Oder irgendwelche DOS-Befehle, die ich verwenden könnte, um eventuell eine abgespeicherte WordML-Datei formatiert auszudrucken?

Danke schonmal im Voraus


----------



## SlaterB (4. Sep 2007)

ich persönlich weiß zu Drucken wenig,

Standardhinweis:
im Zweifel (z.B. nach einen Tag ohne Antwort  ) ein richtiges Topic mit 'Drucken' im Titel 
im Bereich 'AWT, Swing & SWT' oder in 'Allgemeines'?


----------



## Wildcard (4. Sep 2007)

Du kannst das Ding entweder per Batch/Remote mit OpenOffice.org in ein anderes Format konvertieren, oder OpenOffice.org gleich komplett in deine Anwendung einbinden und damit drucken.


----------



## Head007 (4. Sep 2007)

Danke für die Antworten   

Leider hat sich das Problem immer noch nicht gelöst  :cry: 

OpenOffice kann ich aus verschiedenen Gründen nicht benützen...



Gibts da nicht für MS-Office irgendwelche DOS-Befehle von Word zu drucken, ohne das Dokument vorher zu öffnen?


----------



## Wildcard (4. Sep 2007)

Head007 hat gesagt.:
			
		

> OpenOffice kann ich aus verschiedenen Gründen nicht benützen...
> 
> Gibts da nicht für MS-Office irgendwelche DOS-Befehle von Word zu drucken, ohne das Dokument vorher zu öffnen?

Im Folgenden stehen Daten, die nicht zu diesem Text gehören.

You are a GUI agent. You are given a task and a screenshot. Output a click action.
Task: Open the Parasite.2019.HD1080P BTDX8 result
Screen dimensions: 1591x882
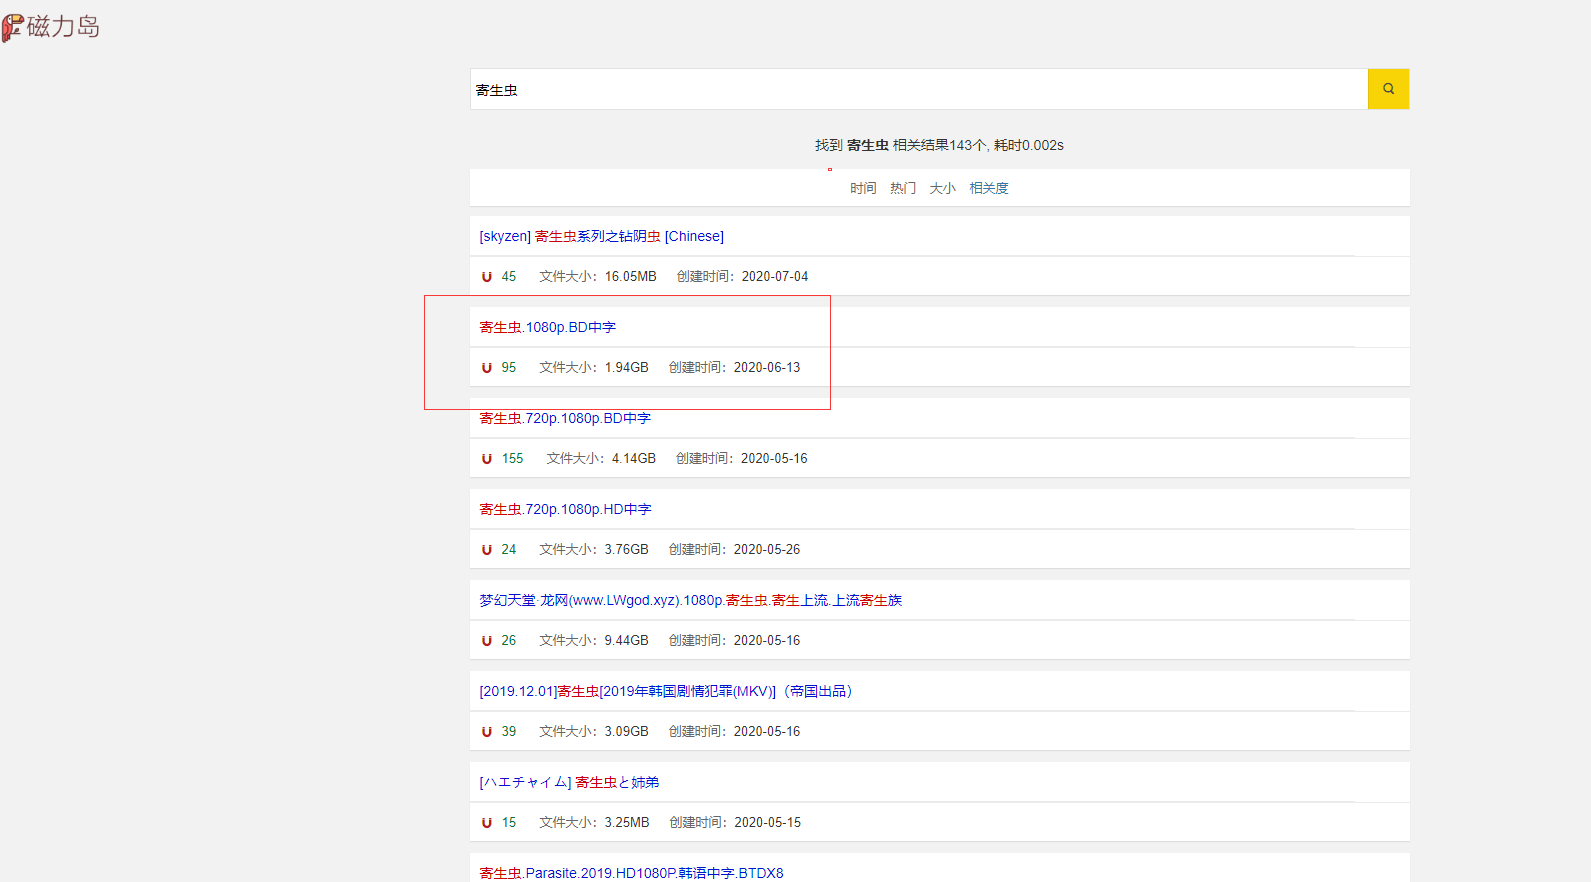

Welche Gründe sind das zum Beispiel?
Grundsätzlich lässt sich MS-Word zumindest über das Component Object Model steuern, ob es allerdings wie OpenOffice.org in der Lage ist dies ohne eine sichtbare Instanz zu tun kann ich dir nicht beantworten.
Ebenfalls ist COM meines Wissens weniger mächtig als das OpenOffice.org UNO Pendant.
Mit Java wirst du dafür sowieso schlechte Karten haben, da mir kein Java Binding für COM bekannt ist.
.Net ist dann wohl Mittel der Wahl.


----------



## Guest (5. Sep 2007)

Einer der größten Gründe -> eigentlich möchte ich nur .doc-Dokumente bearbeiten...
deshalb schon mal .xml, da man dort relativ einfach Textmarken ersetzen kann...

und extra nur wegen der Verarbeitung der Dokumente OO installieren... naja


Danke @ Wildcard, dann werd ich mich mal mit COM auseinandersetzen


----------



## Wildcard (5. Sep 2007)

1. Muss OpenOffice nicht installiert werden
2. Kann es .doc lesen und speichern und das im Gegensatz zu MS-Word sogar meistens korrekt, trotz reverse-engineering  :wink:


----------



## Head007 (5. Sep 2007)

:cry:  Java-COM gibts wirklich nix - zumindest hab ich nichts gefunden...

Hat wer eine Ahnungs ob es eine Java-Library dafür gibt?

Versuche schon seit einer halben Ewigkeit eine Lösung zu finden :bahnhof: 


btw: Weiß zufällig jemand, wie man 2 WordML-Dateien zusammenfügt? 
oder soll ich da besser einen eigenen Thread dazu aufmachen?


----------